Het maakt daarbij niet uit of het de moeder of vader is, benadrukt Braams. ‘Het gaat om een belangrijke volwassene, een ouderfiguur die betrokken is. In onderzoeken kan het ook een expert zijn. De invloed van een volwassene is groter dan je misschien denkt.’

Meelopen is niet alleen negatief

Op het eerste gezicht lijkt meeloopgedrag vooral een risico: jongeren die elkaar aansteken in dure aankopen, schulden maken, of elkaar aanzetten tot roekeloos gedrag. Maar Braams benadrukt dat conformeren ook positieve kanten heeft. ‘Je leert van elkaar. Je spiegelt je aan de groep, en ontdekt daardoor wie je bent en wat je belangrijk vindt. Als de groepsnorm positief is – bijvoorbeeld hoge cijfers halen, of vrijwilligerswerk doen – dan kan die sociale druk juist heel constructief uitpakken.’

En het mooie is: soms heb je maar 1 persoon nodig om een groep mee te krijgen. ‘In sommige klassen kan 1 populaire leerling al genoeg zijn om de groepsnorm te kantelen,’ zegt Braams. ‘Het ligt aan de statusverdeling in een groep. In homogene groepen werkt dat anders dan in groepen met duidelijke leiders. Maar één iemand kan al een verschil maken.’

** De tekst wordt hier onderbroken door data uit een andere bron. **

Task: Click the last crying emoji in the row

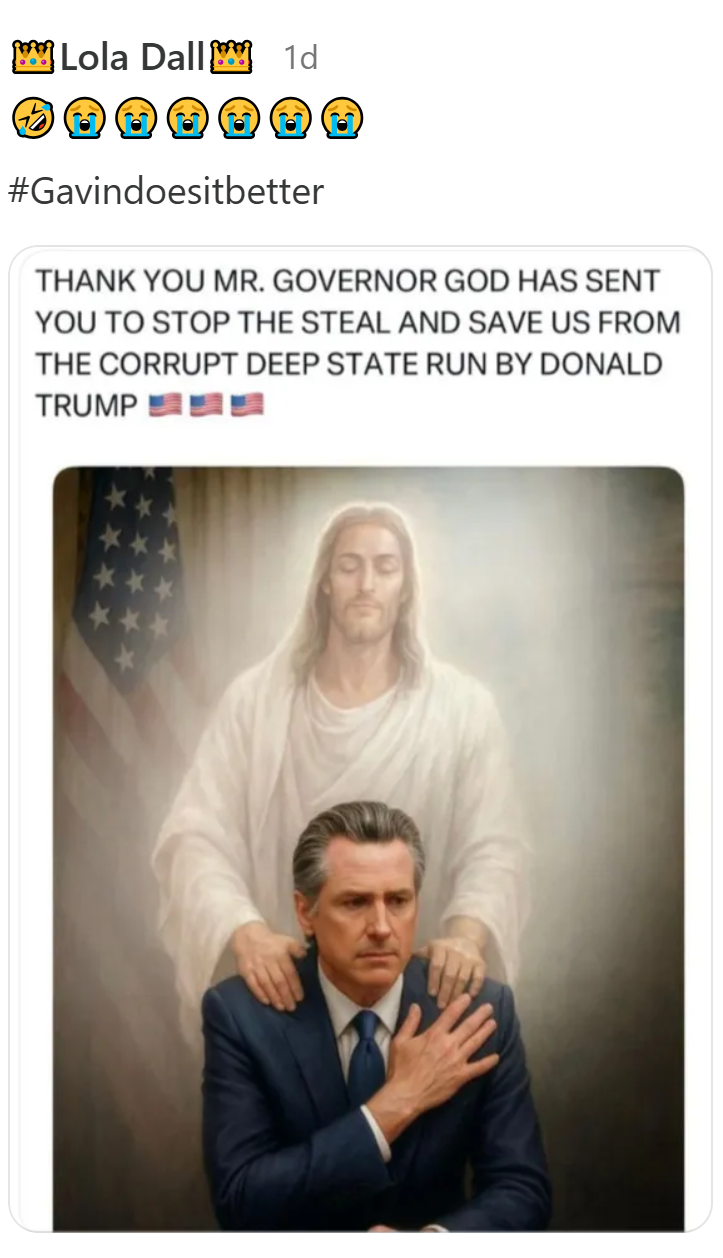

Waarom de een wel meegaat, en de ander niet

Niet elke jongere is even gevoelig voor groepsdruk. De een volgt moeiteloos, de ander blijft eigenzinnig. Waar zit dat in? Volgens Braams is het vooral een kwestie van persoonlijkheid. ‘Sommige jongeren zijn van nature gevoeliger voor peer pressure – sociale druk. Dat heeft niet zozeer met opvoeding te maken, maar met hoe je in elkaar zit. Je kunt dit ook niet echt trainen. De een is simpelweg meer een loner, de ander juist heel sociaal ingesteld. Die verschillen zie je ook bij volwassenen.’

Wat kun je doen als ouder?

Sociale druk hoort bij de puberteit. Maar dat betekent niet dat je als ouder machteloos aan de zijlijn staat. ‘Je kunt met je kind in gesprek gaan,’ zegt Braams. ‘Waarom wil je die sneakers zo graag? Wat betekent dat voor je? Waar draait het om: het product, of wat het je oplevert in de groep?’

Het werkt goed om dat gesprek open te voeren, zonder oordeel. ‘Je kunt sociale druk niet zomaar wegnemen. Die groep is nu belangrijker dan jouw mening als ouder. Maar door vragen te stellen, kun je je kind helpen om zelf inzicht te krijgen in wat er speelt. Ze gaan zelf nadenken, en dat is eigenlijk wat je als ouder wilt bereiken.’